→ **Exercise**
Look through the lines below and extract any with the word "logo".

====== Source material ======

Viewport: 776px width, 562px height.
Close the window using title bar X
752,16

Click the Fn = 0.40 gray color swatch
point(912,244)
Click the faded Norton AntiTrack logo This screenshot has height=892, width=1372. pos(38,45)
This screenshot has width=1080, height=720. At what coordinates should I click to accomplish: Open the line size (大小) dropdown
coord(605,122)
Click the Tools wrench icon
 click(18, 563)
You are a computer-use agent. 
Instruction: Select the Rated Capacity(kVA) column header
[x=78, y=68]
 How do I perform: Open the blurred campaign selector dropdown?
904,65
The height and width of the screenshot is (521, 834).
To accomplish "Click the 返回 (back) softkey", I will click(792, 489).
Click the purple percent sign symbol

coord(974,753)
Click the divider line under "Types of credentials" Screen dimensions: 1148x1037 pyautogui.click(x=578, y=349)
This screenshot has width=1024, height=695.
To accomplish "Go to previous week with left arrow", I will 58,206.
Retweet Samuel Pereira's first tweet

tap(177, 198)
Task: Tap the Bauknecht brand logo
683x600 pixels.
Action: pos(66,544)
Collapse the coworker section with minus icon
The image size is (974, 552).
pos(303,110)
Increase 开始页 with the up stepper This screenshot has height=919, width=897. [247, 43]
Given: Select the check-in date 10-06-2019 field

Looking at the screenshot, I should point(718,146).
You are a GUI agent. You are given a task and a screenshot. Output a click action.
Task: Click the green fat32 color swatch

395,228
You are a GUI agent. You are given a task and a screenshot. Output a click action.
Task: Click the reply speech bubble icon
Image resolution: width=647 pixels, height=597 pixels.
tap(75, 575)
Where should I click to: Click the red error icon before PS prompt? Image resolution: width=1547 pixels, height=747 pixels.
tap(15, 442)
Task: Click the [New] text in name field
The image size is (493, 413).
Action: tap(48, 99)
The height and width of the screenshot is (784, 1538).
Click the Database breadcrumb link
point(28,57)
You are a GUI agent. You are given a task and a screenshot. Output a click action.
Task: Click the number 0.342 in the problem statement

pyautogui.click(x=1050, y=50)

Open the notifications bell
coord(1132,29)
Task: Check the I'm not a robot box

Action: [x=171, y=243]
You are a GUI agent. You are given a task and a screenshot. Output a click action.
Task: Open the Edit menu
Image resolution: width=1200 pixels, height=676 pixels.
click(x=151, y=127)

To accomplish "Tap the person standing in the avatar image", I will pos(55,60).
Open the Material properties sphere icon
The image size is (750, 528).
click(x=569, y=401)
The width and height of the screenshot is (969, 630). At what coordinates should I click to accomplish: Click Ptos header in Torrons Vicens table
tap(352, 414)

======

→ **Your solution**
Click the faded Norton AntiTrack logo This screenshot has height=892, width=1372. pos(38,45)
Task: Tap the Bauknecht brand logo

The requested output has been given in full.